DEEC TALK with Pin-Yu

On May 27th at 2:00 PM, the DEEC TALK "Computational Safety for Generative AI" will take place. The session will be held in EA5, North Tower, and will be conducted by Pin-Yu, principal research scientist at IBM Thomas J. Watson Research Center, Yorktown Heights, NY, USA
Abstract
Large language models (LLMs) and Generative AI (GenAI) are at the forefront of frontier AI research and technology. With their rapidly increasing popularity and availability, challenges and concerns about their misuse and safety risks are becoming more prominent than ever.

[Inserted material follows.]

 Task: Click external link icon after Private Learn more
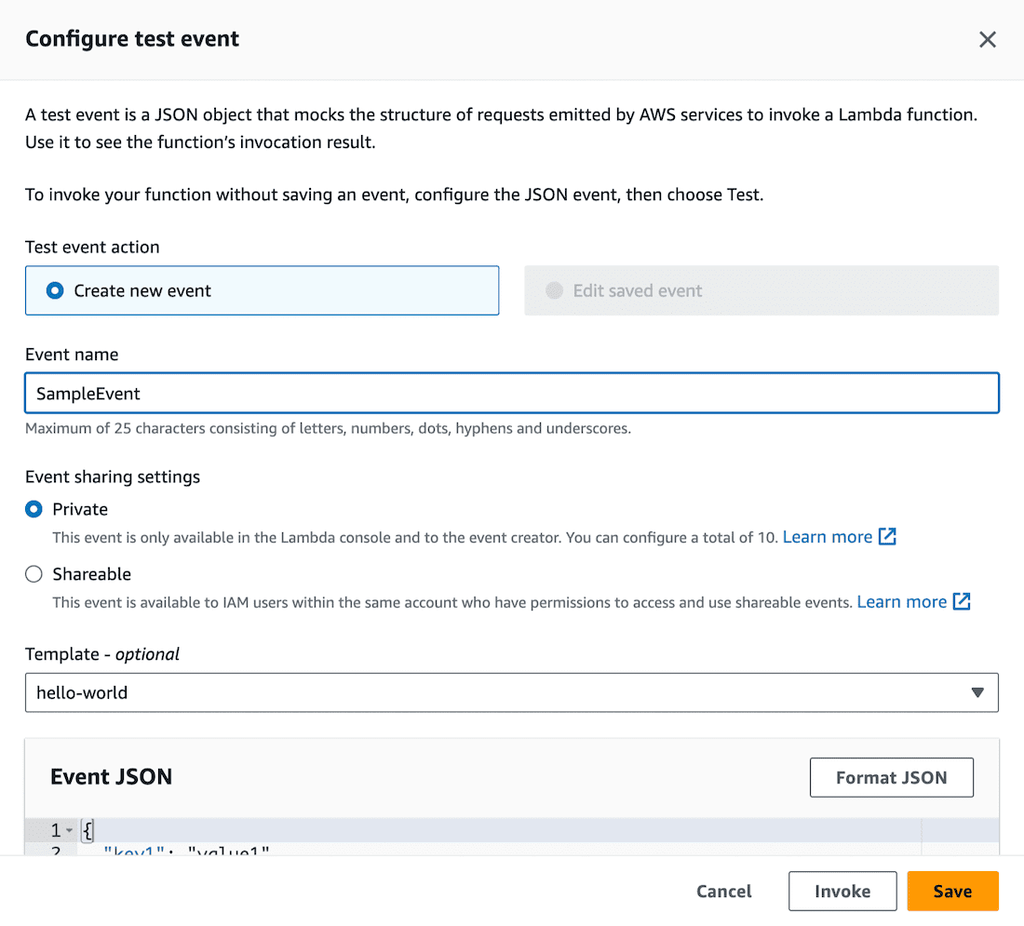click(887, 537)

In this talk, we introduce a unified computational framework for evaluating and improving a wide range of safety challenges in generative AI. Specifically, we will show new tools and insights to explore and mitigate the safety and robustness risks associated with state-of-the-art LLMs and GenAI models, including:
- safety risks in fine-tuning LLMs;
- LLM red-teaming and jailbreak mitigation;
- prompt engineering for safety debugging;
- robust detection of AI-generated content.
About the speaker
Dr. Pin-Yu Chen is a principal research scientist at IBM Thomas J. Watson Research Center, Yorktown Heights, NY, USA. He is also the chief scientist of RPI-IBM AI Research Collaboration and PI of ongoing MIT-IBM Watson AI Lab projects. Dr. Chen received his Ph.D. in electrical engineering and computer science and M.A. in Statistics from the University of Michigan, Ann Arbor, USA, in 2016. He received his M.S. degree in communication engineering from National Taiwan University, Taiwan, in 2011 and B.S. degree in electrical engineering and computer science (undergraduate honors program) from National Chiao Tung University, Taiwan, in 2009.
Dr. Chen’s recent research focuses on AI safety and robustness. His long-term research vision is to build trustworthy machine learning systems. He received the IJCAI Computers and Thought Award in 2023 for his contributions to consolidating properties of trust, robustness and safety into rigorous algorithmic procedures and computable metrics for improving AI systems. He has published more than 50 papers related to trustworthy machine learning at major AI and machine learning conferences, given tutorials at NeurIPS’22, AAAI(’22,’23,’24), IJCAI’21, CVPR(’20,’21,’23), ECCV’20, ICASSP(’20,’22,’23,’24), KDD’19, and Big Data’18, and organized several workshops for adversarial machine learning. He is a co-author of the book “Introduction to Foundation Models” and the book “Adversarial Robustness for Machine Learning”. His research interest also includes graph and network data analytics and their applications to data mining, machine learning, signal processing, and cyber security. He was a recipient of the Chia-Lun Lo Fellowship from the University of Michigan Ann Arbor. He also received the IEEE GLOBECOM 2010 GOLD Best Paper Award and UAI 2022 Best Paper Runner-Up Award. Dr. Chen is currently on the editorial board of Transactions on Machine Learning Research, IEEE Transactions on Signal Processing, IEEE Transactions on Pattern Recognition and Machine Intelligence, and IEEE Access. He is also an area chair at top AI/ML conferences, including NeurIPS, ICLR, ICML, AAAI, IJCAI, PAKDD, etc. He is an IEEE Fellow, an ACM senior member, and a Distinguished Lecturer of ACM. He is also a current member of the IEEE SPS MLSP and ASPS Technical Committees. In 2025, he received the IEEE SPS Industry Young Professional Leadership Award.
At IBM Research, Dr. Chen’s research contributes to IBM open-source libraries including Adversarial Robustness Toolbox (ART 360), AI Explainability 360 (AIX 360), and In-Context Explainability 360 (ICX-360). His inventions are incorporated in IBM business products, including Watson Studio and Watsonx.governance. Dr. Chen has co-invented more than 50 U.S. patents and received the honor of IBM Master Inventor. In 2022 and 2023, he received the IBM Pat Goldberg Memorial Best Paper Awards. In 2021, he received an IBM Corporate Technical Award. In 2020, he received an IBM Research special division award for research related to COVID-19. He also received several IBM Outstanding Research Accomplishment Awards. He is an IBM representative of the U.S. Artificial Intelligence Safety Institute. His AI-generated text detector model has been downloaded more than 2.5M times on Hugging Face.